Oct 20, 2011

This is a very tricky question. I can see the simplicity in the argument of telling black people to stand in solidarity, but I can also see how this push could backfire on the President. I remember I had a caller on Savvy Talk Radio from Oakland who expressed great frustration about black people who publicly criticize the President. She said she could not understand why we (I totally think she was including me in the argument) couldn't just shut up and go out in the streets and ensure the President was re-elected because he was a black man. Again, I fully understand her argument, but is black support of Obama really that simple?

The Washington Post

For several months, radio host Tom Joyner has pleaded with his 8 million listeners to get in line behind the first black president.

“Stick together, black people,” says Joyner, whose R&B morning show reaches one in four African American adults.

“Let’s not even deal with the facts right now. Let’s deal with just our blackness and pride — and loyalty,” Joyner wrote on his BlackAmericaWeb.com blog. “We have the chance to re-elect the first African-American president, and that’s what we ought to be doing. And I’m not afraid or ashamed to say that as black people, we should do it because he’s a black man.”

But the focus on sticking together has prompted criticism from some who call it an overly simplistic view that shuts off dialogue about Obama’s achievements and his failures.

“It truncates vibrant conversation in the black community,” said Eddie Glaude Jr., a professor of religion and African American studies at Princeton University. “What I hear them saying is, ‘Black folk need to get in lock step because we don’t want Republicans to take the White House.’ There is a kind of disciplining of the black polity that doesn’t lend itself to a vibrant and detailed consideration about political issues.”

The message is that criticism of Obama should be treated like a family argument — not to be made public — said Andra Gillespie, a political scientist at Emory University.

Sharpton said he learned an important lesson about supporting black politicians in the early 1990s, when David Dinkins, who was New York’s first black mayor, was running for reelection. Sharpton criticized Dinkins’s “deliberative” style and thought his policies were not progressive enough. Dinkins was hurt by the diminished enthusiasm and turnout among black voters.

“We beat up on him. He went down and we ended up with eight years of Rudy Giuliani,” said Sharpton, who has been among Obama’s most aggressive supporters. “I said I’ll never make that mistake again.”

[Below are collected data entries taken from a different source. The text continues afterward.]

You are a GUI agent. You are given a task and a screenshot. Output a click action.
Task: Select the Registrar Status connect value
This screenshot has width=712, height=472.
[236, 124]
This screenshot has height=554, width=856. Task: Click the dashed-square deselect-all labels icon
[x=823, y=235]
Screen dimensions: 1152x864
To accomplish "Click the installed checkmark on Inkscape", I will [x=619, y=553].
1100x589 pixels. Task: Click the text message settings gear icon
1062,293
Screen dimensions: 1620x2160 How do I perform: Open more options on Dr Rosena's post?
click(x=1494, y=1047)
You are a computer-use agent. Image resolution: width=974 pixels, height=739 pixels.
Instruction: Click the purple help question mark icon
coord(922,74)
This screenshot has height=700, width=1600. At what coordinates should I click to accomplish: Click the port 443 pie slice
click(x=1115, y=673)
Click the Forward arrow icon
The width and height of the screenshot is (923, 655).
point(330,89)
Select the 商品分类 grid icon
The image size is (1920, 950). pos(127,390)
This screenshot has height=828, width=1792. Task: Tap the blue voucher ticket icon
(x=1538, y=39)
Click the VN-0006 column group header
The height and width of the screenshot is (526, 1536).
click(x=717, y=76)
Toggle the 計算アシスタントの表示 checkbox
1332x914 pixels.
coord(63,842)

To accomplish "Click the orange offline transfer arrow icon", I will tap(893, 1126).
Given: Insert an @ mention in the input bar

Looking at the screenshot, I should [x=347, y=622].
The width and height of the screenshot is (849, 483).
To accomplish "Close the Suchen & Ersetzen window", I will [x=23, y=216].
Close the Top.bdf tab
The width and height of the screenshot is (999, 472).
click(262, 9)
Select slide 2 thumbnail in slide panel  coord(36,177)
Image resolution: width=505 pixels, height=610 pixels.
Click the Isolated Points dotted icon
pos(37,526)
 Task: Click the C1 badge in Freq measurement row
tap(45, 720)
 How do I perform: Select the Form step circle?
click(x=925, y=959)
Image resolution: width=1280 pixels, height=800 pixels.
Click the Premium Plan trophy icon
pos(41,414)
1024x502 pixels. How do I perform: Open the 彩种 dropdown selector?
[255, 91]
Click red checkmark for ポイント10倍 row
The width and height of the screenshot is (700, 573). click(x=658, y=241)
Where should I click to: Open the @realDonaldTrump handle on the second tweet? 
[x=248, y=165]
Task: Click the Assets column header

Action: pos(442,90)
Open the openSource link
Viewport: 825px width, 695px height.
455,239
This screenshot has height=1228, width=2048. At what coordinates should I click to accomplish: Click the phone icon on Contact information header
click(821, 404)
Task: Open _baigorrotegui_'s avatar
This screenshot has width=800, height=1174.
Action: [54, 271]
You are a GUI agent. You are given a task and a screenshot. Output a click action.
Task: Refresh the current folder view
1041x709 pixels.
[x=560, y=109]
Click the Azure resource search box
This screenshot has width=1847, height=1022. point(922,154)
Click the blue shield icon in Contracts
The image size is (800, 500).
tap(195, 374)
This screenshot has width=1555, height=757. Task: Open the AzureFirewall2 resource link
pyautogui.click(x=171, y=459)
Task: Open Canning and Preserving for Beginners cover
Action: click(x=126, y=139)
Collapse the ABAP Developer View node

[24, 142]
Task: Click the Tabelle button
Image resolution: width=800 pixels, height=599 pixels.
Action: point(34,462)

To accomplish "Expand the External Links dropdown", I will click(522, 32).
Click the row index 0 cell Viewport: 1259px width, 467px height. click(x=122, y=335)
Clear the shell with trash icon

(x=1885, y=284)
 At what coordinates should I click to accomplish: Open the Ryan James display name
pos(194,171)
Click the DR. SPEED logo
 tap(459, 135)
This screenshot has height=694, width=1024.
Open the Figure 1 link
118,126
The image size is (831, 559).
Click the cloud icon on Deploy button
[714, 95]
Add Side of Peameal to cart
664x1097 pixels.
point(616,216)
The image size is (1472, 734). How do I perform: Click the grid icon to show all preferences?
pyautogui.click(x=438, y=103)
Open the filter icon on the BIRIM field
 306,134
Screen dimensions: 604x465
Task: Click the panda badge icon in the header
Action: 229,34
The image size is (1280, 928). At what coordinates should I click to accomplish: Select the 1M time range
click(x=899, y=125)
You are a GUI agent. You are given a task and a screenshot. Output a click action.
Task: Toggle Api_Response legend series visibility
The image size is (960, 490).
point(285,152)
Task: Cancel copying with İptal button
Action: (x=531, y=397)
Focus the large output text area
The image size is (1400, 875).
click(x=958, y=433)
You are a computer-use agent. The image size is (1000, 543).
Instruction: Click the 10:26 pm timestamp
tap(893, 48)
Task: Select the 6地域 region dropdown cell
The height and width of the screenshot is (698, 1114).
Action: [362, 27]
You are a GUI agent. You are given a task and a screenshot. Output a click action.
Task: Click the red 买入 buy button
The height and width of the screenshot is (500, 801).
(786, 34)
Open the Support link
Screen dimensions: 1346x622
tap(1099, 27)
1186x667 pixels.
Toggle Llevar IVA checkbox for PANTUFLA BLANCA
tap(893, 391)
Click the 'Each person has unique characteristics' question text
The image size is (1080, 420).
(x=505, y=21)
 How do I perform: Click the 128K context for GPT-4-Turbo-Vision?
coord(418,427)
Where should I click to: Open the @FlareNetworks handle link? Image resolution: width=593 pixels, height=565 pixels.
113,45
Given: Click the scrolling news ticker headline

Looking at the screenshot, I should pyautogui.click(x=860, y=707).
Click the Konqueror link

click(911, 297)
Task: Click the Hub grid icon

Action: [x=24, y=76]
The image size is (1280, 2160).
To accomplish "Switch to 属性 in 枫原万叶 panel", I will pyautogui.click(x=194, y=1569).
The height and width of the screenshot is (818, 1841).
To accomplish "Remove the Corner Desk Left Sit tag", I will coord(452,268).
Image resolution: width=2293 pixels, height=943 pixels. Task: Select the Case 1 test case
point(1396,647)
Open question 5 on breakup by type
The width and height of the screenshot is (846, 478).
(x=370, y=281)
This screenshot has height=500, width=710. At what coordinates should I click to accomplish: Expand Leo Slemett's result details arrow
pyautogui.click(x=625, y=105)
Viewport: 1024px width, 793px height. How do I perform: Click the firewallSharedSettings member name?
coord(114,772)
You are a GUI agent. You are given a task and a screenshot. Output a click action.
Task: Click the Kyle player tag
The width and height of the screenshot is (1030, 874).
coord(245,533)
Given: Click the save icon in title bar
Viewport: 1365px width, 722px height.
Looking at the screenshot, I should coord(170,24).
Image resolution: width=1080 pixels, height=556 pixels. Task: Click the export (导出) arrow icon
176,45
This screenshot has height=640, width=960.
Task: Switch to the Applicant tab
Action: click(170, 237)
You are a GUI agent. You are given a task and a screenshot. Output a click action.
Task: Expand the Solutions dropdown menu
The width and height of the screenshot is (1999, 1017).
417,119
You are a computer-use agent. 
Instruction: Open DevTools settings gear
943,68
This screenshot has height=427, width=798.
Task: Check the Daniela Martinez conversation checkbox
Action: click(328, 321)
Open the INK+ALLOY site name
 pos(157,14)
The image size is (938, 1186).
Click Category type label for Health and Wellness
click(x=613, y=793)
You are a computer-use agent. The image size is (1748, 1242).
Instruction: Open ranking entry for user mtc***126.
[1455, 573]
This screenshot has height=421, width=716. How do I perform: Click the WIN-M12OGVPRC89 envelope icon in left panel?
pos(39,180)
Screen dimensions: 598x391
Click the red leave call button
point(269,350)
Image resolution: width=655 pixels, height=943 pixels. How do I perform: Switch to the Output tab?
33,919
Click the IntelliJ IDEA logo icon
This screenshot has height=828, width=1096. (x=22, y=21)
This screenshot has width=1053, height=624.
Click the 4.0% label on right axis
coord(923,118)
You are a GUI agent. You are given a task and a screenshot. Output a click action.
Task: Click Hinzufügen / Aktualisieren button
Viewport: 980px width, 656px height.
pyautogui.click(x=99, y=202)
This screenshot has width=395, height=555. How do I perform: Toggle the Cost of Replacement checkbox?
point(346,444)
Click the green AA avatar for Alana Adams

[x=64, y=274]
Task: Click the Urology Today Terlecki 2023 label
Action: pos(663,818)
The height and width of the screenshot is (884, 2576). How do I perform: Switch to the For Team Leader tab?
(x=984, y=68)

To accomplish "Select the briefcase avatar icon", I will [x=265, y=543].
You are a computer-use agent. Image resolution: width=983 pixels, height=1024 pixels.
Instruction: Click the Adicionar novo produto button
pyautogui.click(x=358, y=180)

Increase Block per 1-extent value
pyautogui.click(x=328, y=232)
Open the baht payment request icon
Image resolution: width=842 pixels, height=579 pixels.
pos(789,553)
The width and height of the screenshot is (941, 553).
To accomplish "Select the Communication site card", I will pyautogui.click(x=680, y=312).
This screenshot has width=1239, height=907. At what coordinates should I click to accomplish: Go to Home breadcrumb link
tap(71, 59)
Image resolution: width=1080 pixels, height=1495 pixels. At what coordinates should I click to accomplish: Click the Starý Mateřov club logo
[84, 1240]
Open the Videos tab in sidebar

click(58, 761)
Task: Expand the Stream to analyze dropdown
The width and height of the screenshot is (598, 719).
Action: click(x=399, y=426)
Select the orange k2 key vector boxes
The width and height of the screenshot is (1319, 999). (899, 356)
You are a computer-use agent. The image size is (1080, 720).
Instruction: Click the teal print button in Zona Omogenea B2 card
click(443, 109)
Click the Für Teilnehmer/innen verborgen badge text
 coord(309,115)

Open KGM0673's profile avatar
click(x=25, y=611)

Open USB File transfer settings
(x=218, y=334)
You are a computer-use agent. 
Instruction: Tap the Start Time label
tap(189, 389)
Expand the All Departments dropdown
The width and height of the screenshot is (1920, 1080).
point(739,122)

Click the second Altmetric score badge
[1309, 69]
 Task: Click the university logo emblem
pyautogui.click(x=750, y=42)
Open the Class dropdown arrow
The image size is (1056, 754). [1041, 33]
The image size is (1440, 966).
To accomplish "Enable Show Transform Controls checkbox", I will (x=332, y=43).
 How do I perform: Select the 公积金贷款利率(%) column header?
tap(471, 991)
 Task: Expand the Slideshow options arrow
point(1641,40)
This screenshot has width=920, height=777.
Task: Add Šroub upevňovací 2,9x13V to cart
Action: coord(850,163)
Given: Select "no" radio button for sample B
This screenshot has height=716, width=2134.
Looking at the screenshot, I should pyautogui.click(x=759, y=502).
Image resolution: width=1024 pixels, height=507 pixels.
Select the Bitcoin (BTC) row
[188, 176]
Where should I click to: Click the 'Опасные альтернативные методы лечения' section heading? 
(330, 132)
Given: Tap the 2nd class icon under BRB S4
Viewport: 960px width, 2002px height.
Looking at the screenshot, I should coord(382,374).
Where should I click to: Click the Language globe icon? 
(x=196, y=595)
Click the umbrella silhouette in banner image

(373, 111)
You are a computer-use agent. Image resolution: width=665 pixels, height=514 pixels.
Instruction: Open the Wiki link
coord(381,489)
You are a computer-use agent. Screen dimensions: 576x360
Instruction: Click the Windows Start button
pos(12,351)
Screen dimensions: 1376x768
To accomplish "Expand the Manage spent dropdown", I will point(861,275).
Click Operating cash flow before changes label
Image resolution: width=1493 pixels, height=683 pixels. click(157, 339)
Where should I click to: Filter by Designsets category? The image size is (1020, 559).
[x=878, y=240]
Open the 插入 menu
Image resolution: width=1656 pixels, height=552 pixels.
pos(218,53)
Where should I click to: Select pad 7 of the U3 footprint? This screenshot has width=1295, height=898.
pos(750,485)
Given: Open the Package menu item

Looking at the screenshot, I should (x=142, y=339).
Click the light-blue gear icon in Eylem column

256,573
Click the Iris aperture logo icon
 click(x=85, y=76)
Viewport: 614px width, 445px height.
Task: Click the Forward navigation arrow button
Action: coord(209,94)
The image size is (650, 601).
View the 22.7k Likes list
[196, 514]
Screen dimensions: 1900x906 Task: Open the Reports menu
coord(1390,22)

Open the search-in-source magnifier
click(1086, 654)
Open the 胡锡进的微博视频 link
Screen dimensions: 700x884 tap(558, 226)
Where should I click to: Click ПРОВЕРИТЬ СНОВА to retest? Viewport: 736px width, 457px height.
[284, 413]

I honestly don't think black people support the President just because he is a black man. Need I give you a history lesson on how few black people supported the President when he initially announced his candidacy back in 2007? President Obama had to prove he was worthy of support before African Americans came out in historical levels to support him. His blackness alone was not what convinced people who never voted before to support him. If blackness was all that was need then surely Uncle Herman would have more African Americans supporting him. The reason, I believe, so many African Americans support the President is because he is the right person for the job. Trust me, it gives me great pride to see that beautiful black family in the White House, but it wasn't that pride alone that made me a supporter of his since 2004. I supported him because he inspired me and I thought that the policies he would try to implement for the country would be the best for the country. Sure, having that beautiful black woman by his side played a part, but it wasn't enough to make me send his campaign my hard earned money nor knocked on strangers doors to talk about him. His blackness wasn't what made me go against the grain in 2007 to support his candidacy in the the beginning. It wasn't the thing that made me disagree with all my family and friends who said it was going to be impossible for him to beat Hillary Clinton. I support him because of a combination of things. His blackness was just icing on and already very impressive cake.

1 comment:

  1. Black support shouldn't be that simple. And I don't like for people to reduce it to that. I disagree with Tom Joyner. He may not have been ashamed to say what he said but I think he is in error big time.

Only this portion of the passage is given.